>> start Material supplied
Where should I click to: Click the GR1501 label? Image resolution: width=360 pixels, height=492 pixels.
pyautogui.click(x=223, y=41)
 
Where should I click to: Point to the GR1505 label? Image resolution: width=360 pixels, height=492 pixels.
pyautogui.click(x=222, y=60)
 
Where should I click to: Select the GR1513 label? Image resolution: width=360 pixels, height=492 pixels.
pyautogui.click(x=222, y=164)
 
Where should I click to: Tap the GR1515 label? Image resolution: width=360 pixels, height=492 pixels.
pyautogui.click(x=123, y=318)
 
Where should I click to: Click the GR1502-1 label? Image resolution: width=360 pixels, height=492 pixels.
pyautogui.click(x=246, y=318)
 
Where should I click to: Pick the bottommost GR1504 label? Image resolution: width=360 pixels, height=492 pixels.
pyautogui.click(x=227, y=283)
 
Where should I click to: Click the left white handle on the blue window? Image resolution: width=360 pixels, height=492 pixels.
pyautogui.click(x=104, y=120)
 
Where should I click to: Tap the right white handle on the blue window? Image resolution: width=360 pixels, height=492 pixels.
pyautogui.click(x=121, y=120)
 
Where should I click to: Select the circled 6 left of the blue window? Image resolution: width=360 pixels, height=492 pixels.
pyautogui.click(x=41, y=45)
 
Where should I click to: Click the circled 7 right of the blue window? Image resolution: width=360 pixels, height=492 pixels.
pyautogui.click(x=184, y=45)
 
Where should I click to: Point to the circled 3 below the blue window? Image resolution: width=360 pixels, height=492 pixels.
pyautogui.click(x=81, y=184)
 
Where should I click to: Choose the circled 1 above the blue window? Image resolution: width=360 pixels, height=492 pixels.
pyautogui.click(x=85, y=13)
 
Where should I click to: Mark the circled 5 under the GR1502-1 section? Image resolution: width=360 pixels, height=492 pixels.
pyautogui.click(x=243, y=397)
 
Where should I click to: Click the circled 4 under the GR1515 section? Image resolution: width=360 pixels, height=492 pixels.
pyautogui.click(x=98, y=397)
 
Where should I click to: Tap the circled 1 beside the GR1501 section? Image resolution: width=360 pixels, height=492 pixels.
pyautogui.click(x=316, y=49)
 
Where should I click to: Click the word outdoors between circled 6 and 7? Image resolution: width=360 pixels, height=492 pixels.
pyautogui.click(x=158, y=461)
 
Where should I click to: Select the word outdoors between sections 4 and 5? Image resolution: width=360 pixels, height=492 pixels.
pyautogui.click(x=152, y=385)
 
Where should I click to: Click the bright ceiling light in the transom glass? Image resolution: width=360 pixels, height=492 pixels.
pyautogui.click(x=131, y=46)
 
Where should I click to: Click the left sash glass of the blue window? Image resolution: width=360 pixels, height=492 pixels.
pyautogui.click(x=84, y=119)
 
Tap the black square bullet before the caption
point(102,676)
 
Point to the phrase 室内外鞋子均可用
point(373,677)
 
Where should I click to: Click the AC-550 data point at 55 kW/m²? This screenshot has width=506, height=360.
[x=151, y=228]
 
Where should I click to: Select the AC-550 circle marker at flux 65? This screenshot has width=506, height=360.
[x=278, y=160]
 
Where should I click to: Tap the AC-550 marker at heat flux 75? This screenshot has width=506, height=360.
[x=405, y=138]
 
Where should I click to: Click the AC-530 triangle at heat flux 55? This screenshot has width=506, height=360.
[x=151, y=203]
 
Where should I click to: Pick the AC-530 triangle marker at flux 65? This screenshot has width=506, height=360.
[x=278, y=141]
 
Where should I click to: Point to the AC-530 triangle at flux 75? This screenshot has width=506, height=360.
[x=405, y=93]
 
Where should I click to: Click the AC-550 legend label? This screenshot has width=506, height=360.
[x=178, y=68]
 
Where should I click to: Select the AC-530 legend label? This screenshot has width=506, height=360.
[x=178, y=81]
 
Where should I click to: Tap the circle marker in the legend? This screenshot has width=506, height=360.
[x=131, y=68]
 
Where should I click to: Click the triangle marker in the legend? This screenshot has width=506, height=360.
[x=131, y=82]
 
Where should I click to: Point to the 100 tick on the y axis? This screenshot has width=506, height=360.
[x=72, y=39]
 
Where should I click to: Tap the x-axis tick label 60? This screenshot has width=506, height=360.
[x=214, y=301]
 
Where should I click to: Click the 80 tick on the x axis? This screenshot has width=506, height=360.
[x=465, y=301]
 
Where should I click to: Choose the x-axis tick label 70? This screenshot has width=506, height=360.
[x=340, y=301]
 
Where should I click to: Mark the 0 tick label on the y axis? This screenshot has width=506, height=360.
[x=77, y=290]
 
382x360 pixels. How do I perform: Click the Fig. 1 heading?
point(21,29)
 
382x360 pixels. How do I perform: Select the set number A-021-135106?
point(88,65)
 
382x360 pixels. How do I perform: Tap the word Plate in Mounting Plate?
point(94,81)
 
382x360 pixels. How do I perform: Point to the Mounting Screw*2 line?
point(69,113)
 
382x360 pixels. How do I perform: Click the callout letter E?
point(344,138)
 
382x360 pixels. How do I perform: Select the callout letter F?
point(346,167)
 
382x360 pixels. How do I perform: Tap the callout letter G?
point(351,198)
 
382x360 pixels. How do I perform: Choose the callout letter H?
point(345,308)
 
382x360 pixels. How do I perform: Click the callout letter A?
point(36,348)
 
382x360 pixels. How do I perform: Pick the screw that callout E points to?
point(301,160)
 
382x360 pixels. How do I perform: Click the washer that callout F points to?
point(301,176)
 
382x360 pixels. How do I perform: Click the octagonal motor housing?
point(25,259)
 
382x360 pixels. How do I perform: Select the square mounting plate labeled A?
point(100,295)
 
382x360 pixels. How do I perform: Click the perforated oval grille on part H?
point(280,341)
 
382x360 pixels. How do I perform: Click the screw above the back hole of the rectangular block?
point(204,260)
>> end Material supplied
Work instructions:
Give every line of the material above as a Markdown table with the columns Row and Line, numbering the rows in order and leaving out blank lines.

Task result:
| Row | Line |
|---|---|
| 1 | Where should I click to: Click the GR1501 label? Image resolution: width=360 pixels, height=492 pixels. |
| 2 | pyautogui.click(x=223, y=41) |
| 3 | Where should I click to: Point to the GR1505 label? Image resolution: width=360 pixels, height=492 pixels. |
| 4 | pyautogui.click(x=222, y=60) |
| 5 | Where should I click to: Select the GR1513 label? Image resolution: width=360 pixels, height=492 pixels. |
| 6 | pyautogui.click(x=222, y=164) |
| 7 | Where should I click to: Tap the GR1515 label? Image resolution: width=360 pixels, height=492 pixels. |
| 8 | pyautogui.click(x=123, y=318) |
| 9 | Where should I click to: Click the GR1502-1 label? Image resolution: width=360 pixels, height=492 pixels. |
| 10 | pyautogui.click(x=246, y=318) |
| 11 | Where should I click to: Pick the bottommost GR1504 label? Image resolution: width=360 pixels, height=492 pixels. |
| 12 | pyautogui.click(x=227, y=283) |
| 13 | Where should I click to: Click the left white handle on the blue window? Image resolution: width=360 pixels, height=492 pixels. |
| 14 | pyautogui.click(x=104, y=120) |
| 15 | Where should I click to: Tap the right white handle on the blue window? Image resolution: width=360 pixels, height=492 pixels. |
| 16 | pyautogui.click(x=121, y=120) |
| 17 | Where should I click to: Select the circled 6 left of the blue window? Image resolution: width=360 pixels, height=492 pixels. |
| 18 | pyautogui.click(x=41, y=45) |
| 19 | Where should I click to: Click the circled 7 right of the blue window? Image resolution: width=360 pixels, height=492 pixels. |
| 20 | pyautogui.click(x=184, y=45) |
| 21 | Where should I click to: Point to the circled 3 below the blue window? Image resolution: width=360 pixels, height=492 pixels. |
| 22 | pyautogui.click(x=81, y=184) |
| 23 | Where should I click to: Choose the circled 1 above the blue window? Image resolution: width=360 pixels, height=492 pixels. |
| 24 | pyautogui.click(x=85, y=13) |
| 25 | Where should I click to: Mark the circled 5 under the GR1502-1 section? Image resolution: width=360 pixels, height=492 pixels. |
| 26 | pyautogui.click(x=243, y=397) |
| 27 | Where should I click to: Click the circled 4 under the GR1515 section? Image resolution: width=360 pixels, height=492 pixels. |
| 28 | pyautogui.click(x=98, y=397) |
| 29 | Where should I click to: Tap the circled 1 beside the GR1501 section? Image resolution: width=360 pixels, height=492 pixels. |
| 30 | pyautogui.click(x=316, y=49) |
| 31 | Where should I click to: Click the word outdoors between circled 6 and 7? Image resolution: width=360 pixels, height=492 pixels. |
| 32 | pyautogui.click(x=158, y=461) |
| 33 | Where should I click to: Select the word outdoors between sections 4 and 5? Image resolution: width=360 pixels, height=492 pixels. |
| 34 | pyautogui.click(x=152, y=385) |
| 35 | Where should I click to: Click the bright ceiling light in the transom glass? Image resolution: width=360 pixels, height=492 pixels. |
| 36 | pyautogui.click(x=131, y=46) |
| 37 | Where should I click to: Click the left sash glass of the blue window? Image resolution: width=360 pixels, height=492 pixels. |
| 38 | pyautogui.click(x=84, y=119) |
| 39 | Tap the black square bullet before the caption |
| 40 | point(102,676) |
| 41 | Point to the phrase 室内外鞋子均可用 |
| 42 | point(373,677) |
| 43 | Where should I click to: Click the AC-550 data point at 55 kW/m²? This screenshot has width=506, height=360. |
| 44 | [x=151, y=228] |
| 45 | Where should I click to: Select the AC-550 circle marker at flux 65? This screenshot has width=506, height=360. |
| 46 | [x=278, y=160] |
| 47 | Where should I click to: Tap the AC-550 marker at heat flux 75? This screenshot has width=506, height=360. |
| 48 | [x=405, y=138] |
| 49 | Where should I click to: Click the AC-530 triangle at heat flux 55? This screenshot has width=506, height=360. |
| 50 | [x=151, y=203] |
| 51 | Where should I click to: Pick the AC-530 triangle marker at flux 65? This screenshot has width=506, height=360. |
| 52 | [x=278, y=141] |
| 53 | Where should I click to: Point to the AC-530 triangle at flux 75? This screenshot has width=506, height=360. |
| 54 | [x=405, y=93] |
| 55 | Where should I click to: Click the AC-550 legend label? This screenshot has width=506, height=360. |
| 56 | [x=178, y=68] |
| 57 | Where should I click to: Select the AC-530 legend label? This screenshot has width=506, height=360. |
| 58 | [x=178, y=81] |
| 59 | Where should I click to: Tap the circle marker in the legend? This screenshot has width=506, height=360. |
| 60 | [x=131, y=68] |
| 61 | Where should I click to: Click the triangle marker in the legend? This screenshot has width=506, height=360. |
| 62 | [x=131, y=82] |
| 63 | Where should I click to: Point to the 100 tick on the y axis? This screenshot has width=506, height=360. |
| 64 | [x=72, y=39] |
| 65 | Where should I click to: Tap the x-axis tick label 60? This screenshot has width=506, height=360. |
| 66 | [x=214, y=301] |
| 67 | Where should I click to: Click the 80 tick on the x axis? This screenshot has width=506, height=360. |
| 68 | [x=465, y=301] |
| 69 | Where should I click to: Choose the x-axis tick label 70? This screenshot has width=506, height=360. |
| 70 | [x=340, y=301] |
| 71 | Where should I click to: Mark the 0 tick label on the y axis? This screenshot has width=506, height=360. |
| 72 | [x=77, y=290] |
| 73 | 382x360 pixels. How do I perform: Click the Fig. 1 heading? |
| 74 | point(21,29) |
| 75 | 382x360 pixels. How do I perform: Select the set number A-021-135106? |
| 76 | point(88,65) |
| 77 | 382x360 pixels. How do I perform: Tap the word Plate in Mounting Plate? |
| 78 | point(94,81) |
| 79 | 382x360 pixels. How do I perform: Point to the Mounting Screw*2 line? |
| 80 | point(69,113) |
| 81 | 382x360 pixels. How do I perform: Click the callout letter E? |
| 82 | point(344,138) |
| 83 | 382x360 pixels. How do I perform: Select the callout letter F? |
| 84 | point(346,167) |
| 85 | 382x360 pixels. How do I perform: Tap the callout letter G? |
| 86 | point(351,198) |
| 87 | 382x360 pixels. How do I perform: Choose the callout letter H? |
| 88 | point(345,308) |
| 89 | 382x360 pixels. How do I perform: Click the callout letter A? |
| 90 | point(36,348) |
| 91 | 382x360 pixels. How do I perform: Pick the screw that callout E points to? |
| 92 | point(301,160) |
| 93 | 382x360 pixels. How do I perform: Click the washer that callout F points to? |
| 94 | point(301,176) |
| 95 | 382x360 pixels. How do I perform: Click the octagonal motor housing? |
| 96 | point(25,259) |
| 97 | 382x360 pixels. How do I perform: Select the square mounting plate labeled A? |
| 98 | point(100,295) |
| 99 | 382x360 pixels. How do I perform: Click the perforated oval grille on part H? |
| 100 | point(280,341) |
| 101 | 382x360 pixels. How do I perform: Click the screw above the back hole of the rectangular block? |
| 102 | point(204,260) |